• **Supplied text**
= = = =
The FLDS, whose practices include plural marriage, is a break away sect of the mainstream Mormon Church which decided to ban polygamy sometime in 1890. With a membership estimated at between 10,000 and 12,000 under the leadership of Warren Jeffs, its self-proclaimed prophet, the FLDS considers its home bases to be the cities of Colorado in Arizona and Hildale in Utah. Jeffs and his two brothers were accused of sodomizing their own 5-year-old nephew and later coercing him to keep him from exposing the abuse.

Other cases involving bigamy, rape of children, forcing minor girls into marriage, and welfare fraud faced by the sect in Arizona and Utah must have forced the group to consider an alternative base (Moreno, 2004). According to Rodney Parker, a lawyer based in Salt Lake City and spokesman for the sect, the public attention brought by the cases “prompted the sect to look for a new ‘outpost and retreat’ in Texas. ” He said that the retreat was for the use of some 500 very private church members who wanted “to concentrate and focus on their religious mission without the interferences and pressures they’ve been subjected to” in Utah and Arizona.

Hence, a 1,691-acre farm was purchased for the sect by David Alfred, the representative of record for the YFZ Land LLC from the state of Utah around the middle of March, 2004. Even during the initial stages of their stay in the area, the residents were already uneasy with their presence. In fact, a group of local officials and some businessmen started flying over their compound in regular intervals. A local paper, Eldorado Success, on the other hand, ran stories about the sect on its front page (Moreno, 2004).

Things came to a head after a caller claiming to be a 16-year-old mother from the ranch told authorities that she was “beaten and raped by her 50-year-old spiritual husband. ” Reacting to that telephone call, authorities immediately raided the ranch and a total of 416 children whose ages ranged from their infancy to 17 years (including some Canadians) were taken starting April 3, 2008. An investigator later testified in court that evidence gathered showed that several girls gave birth when they were still under-age after having sexual encounters with older men.
= = = =
• **Dataset extract**

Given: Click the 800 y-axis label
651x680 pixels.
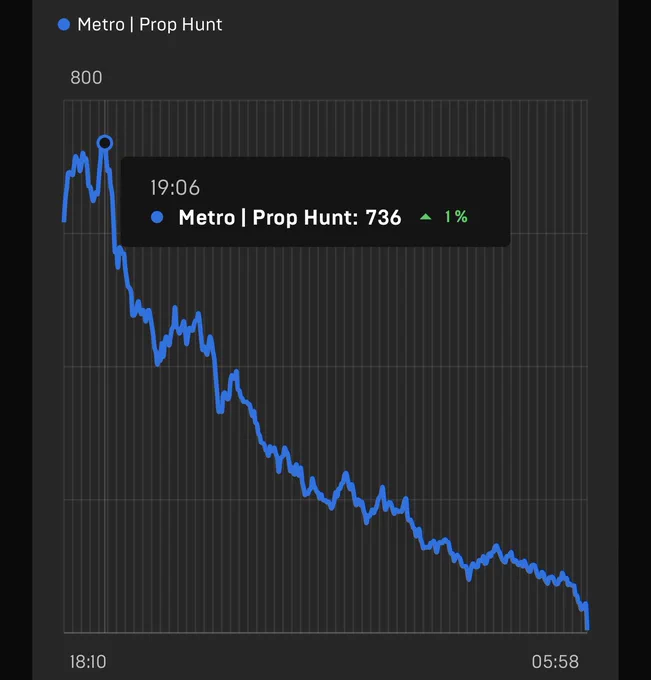Looking at the screenshot, I should click(86, 78).
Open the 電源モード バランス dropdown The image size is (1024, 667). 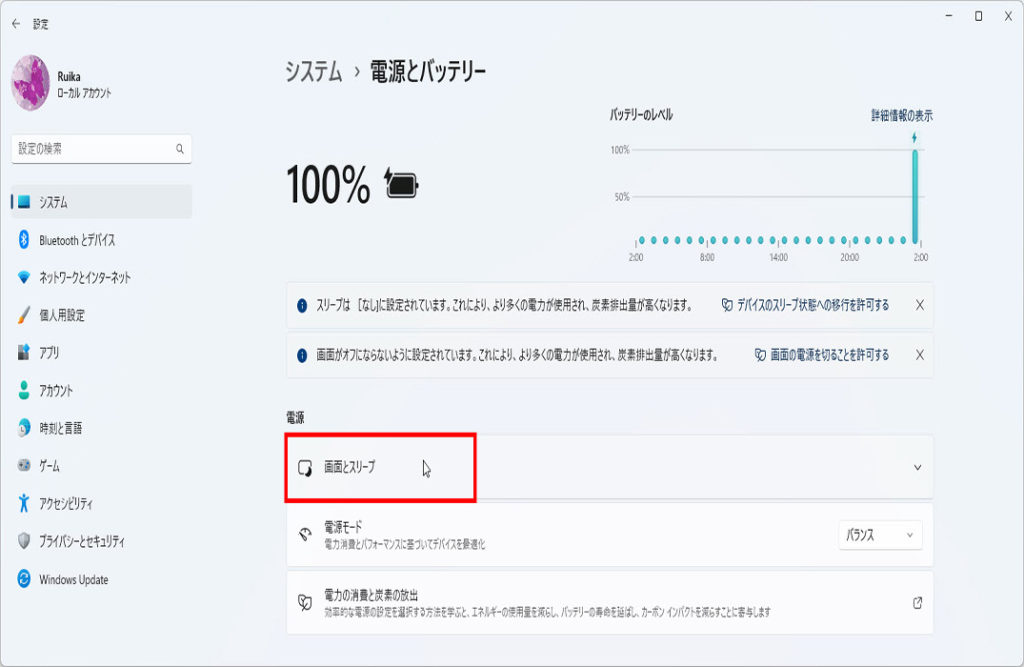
= = = =
• **Short task**
Print the part of the FLDS passage starting at "Other cases involving" and ending at "Utah and Arizona.", word for word.

• **Exercise result**
Other cases involving bigamy, rape of children, forcing minor girls into marriage, and welfare fraud faced by the sect in Arizona and Utah must have forced the group to consider an alternative base (Moreno, 2004). According to Rodney Parker, a lawyer based in Salt Lake City and spokesman for the sect, the public attention brought by the cases “prompted the sect to look for a new ‘outpost and retreat’ in Texas. ” He said that the retreat was for the use of some 500 very private church members who wanted “to concentrate and focus on their religious mission without the interferences and pressures they’ve been subjected to” in Utah and Arizona.